= Instructions for the task =
Copy the lines of the records verbatim, from the line that contains "This screenshot has width=595, height=457." through the line that contains "Action: (x=117, y=122)", including both of those lines.

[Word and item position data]
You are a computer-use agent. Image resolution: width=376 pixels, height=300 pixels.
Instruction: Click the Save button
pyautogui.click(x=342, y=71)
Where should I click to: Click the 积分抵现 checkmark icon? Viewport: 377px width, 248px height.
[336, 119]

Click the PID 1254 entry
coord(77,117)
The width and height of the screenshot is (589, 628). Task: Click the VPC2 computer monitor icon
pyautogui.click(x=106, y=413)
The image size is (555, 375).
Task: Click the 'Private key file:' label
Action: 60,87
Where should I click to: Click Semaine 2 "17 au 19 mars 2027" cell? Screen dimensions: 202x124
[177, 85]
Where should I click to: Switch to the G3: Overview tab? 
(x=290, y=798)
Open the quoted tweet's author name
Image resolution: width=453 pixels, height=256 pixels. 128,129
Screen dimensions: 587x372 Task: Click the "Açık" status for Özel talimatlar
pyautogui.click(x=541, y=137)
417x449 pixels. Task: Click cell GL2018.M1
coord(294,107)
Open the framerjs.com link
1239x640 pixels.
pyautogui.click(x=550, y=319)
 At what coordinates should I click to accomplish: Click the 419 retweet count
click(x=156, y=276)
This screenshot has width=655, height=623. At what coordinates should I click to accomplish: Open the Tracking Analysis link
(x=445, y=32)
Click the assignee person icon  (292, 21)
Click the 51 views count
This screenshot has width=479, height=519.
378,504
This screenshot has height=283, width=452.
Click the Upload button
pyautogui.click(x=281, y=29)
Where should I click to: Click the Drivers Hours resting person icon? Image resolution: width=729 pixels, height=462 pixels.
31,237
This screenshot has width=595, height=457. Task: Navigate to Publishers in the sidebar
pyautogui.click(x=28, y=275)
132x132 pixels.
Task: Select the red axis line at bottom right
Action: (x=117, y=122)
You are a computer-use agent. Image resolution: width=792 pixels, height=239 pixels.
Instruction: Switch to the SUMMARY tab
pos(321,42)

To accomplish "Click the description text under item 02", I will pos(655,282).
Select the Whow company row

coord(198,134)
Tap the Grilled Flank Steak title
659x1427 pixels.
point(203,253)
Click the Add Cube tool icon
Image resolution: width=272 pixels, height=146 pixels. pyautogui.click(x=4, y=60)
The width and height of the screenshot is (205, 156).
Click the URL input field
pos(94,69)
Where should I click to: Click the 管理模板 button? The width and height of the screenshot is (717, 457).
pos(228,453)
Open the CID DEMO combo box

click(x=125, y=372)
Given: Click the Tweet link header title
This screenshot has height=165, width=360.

= Correct result =
This screenshot has width=595, height=457. Task: Navigate to Publishers in the sidebar
pyautogui.click(x=28, y=275)
132x132 pixels.
Task: Select the red axis line at bottom right
Action: (x=117, y=122)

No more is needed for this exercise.